Marcos no es Miguel Ángel, pero comparte con él su profesión. Y sabe que de los bloques más difíciles es de donde se extraen las esculturas más bellas. Su amor por Antonia es inmenso, precisamente porque no es sencillo. Porque es esforzado, porque es noble, pero satisfactorio. Porque ella se entrega, como él, sin traicionar. Por eso la quiere con locura.

Aunque a veces, Antonia le saca completamente de quicio. Como, por ejemplo, ahora.

No deja de mirar el reloj, y eso que aún queda una hora para que la niñera se tenga que ir a casa.

—Jorge está bien. Relájate. Vamos a tomarnos un helado.

Antonia menea la cabeza.

—Tengo que hacer un par de llamadas. ¿Te importa adelantarte? Te lo compensaré.

Marcos suspira, pero presiente la debilidad, así que la usa a su favor para negociar.

—Depende.

—¿De qué?

—De si compensar tiene un propósito oculto.

—Por supuesto que no, ¿qué clase de propósito…?

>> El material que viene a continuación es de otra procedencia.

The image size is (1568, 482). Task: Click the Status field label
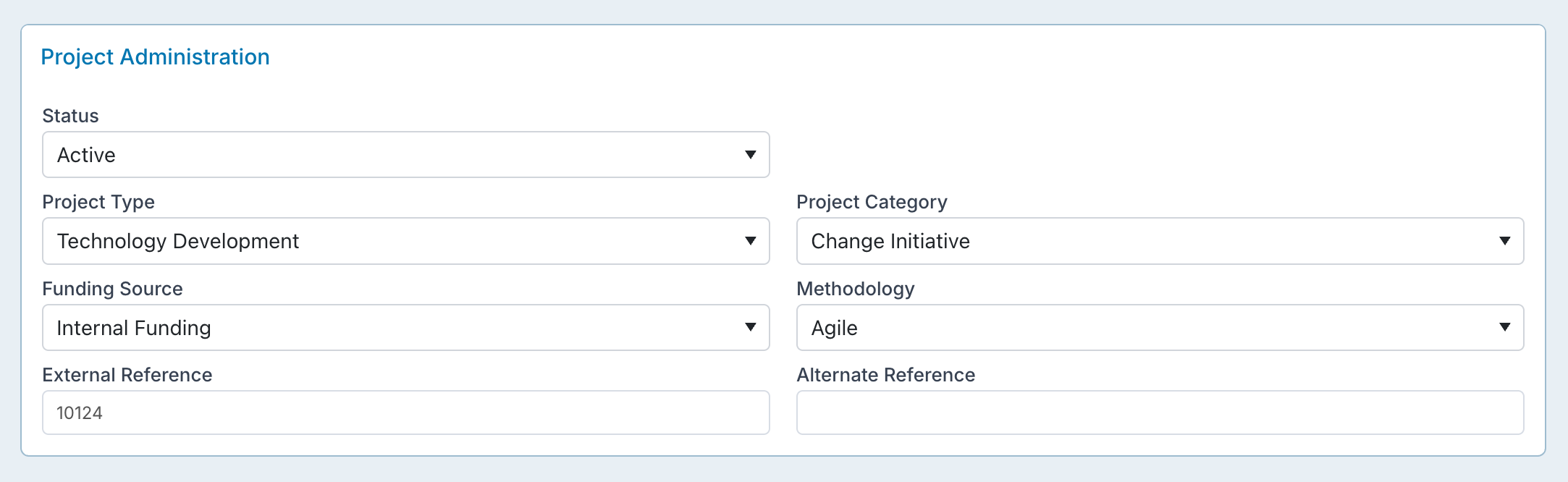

Antonia se detiene cuando ve el gesto que está haciendo Marcos con su dedo índice de la mano derecha y el índice y el pulgar de la izquierda. Sonríe, le riñe un poco y se ruboriza, las tres cosas al mismo tiempo. A Marcos se le calienta el corazón al ver aquello, así como otros músculos.

—Esta noche podemos hablar de polisemia —se rinde Antonia— si tienes alguna palabra nueva para nuestro diccionario especial.

—Tengo una. Es del latín. Luego te explico cuál es.

Marcos le da un beso, se despide y se encamina hacia la puerta. Antonia se lo queda mirando, aún con los restos de una leve sonrisa, que se esfuma en el momento en el que se ha ido. Se saca del bolsillo de la chaqueta una pequeña caja metálica y extrae una cápsula roja, la que lleva para las emergencias. Rompe la gelatina de la cápsula con los incisivos, liberando el polvo amargo, y lo recibe debajo de la lengua, dejando que la mucosa absorba el cóctel de substancias químicas y lo lleve a su torrente sanguíneo a toda velocidad.

Espera un poco, notando cómo el mundo a su alrededor va reduciendo su velocidad, hasta que se centra en la amenaza a su espalda.

—Espero que sepa usted dónde y con quién se está metiendo —dice, en voz alta, sin darse la vuelta.

El ocupante de la mesa contigua, detrás de Antonia, se levanta y se coloca en el lugar que Marcos acababa de abandonar.

—Con su permiso.

—No lo ha necesitado para seguirnos por toda la calle Preciados, ni cuando hemos entrado a las tiendas, de compras. Ni cuando le ha dado dinero al camarero para que le sentasen en esa mesa —enumera Antonia.

El hombre tendrá unos cuarenta y cinco o cuarenta y seis años. Es alto, ancho de espaldas, algo cargado de hombros. Acento catalán. Tiene una leve perilla, gafas, y esa mirada encogida y miope de los que pasan muchas horas delante de la pantalla. Contable, quizás. No ha sido entrenado para la violencia. En la cabeza de Antonia, el nivel de alerta desciende de amenaza a preocupación. Ha hecho bien en dejar que les siga, durante horas, sin avisar a Mentor. Intuía, por su actitud, que sólo quería hablar con ella. Pero hacerlo delante de Marcos no era una opción.

—Hubiera jurado que no me había visto —dice el hombre—. Realmente es usted tan impresionante como dicen.

—¿Quién lo dice?

—Todo el mundo. Los que saben lo de Valencia, al menos.

Antonia observa a su interlocutor con algo más de detenimiento.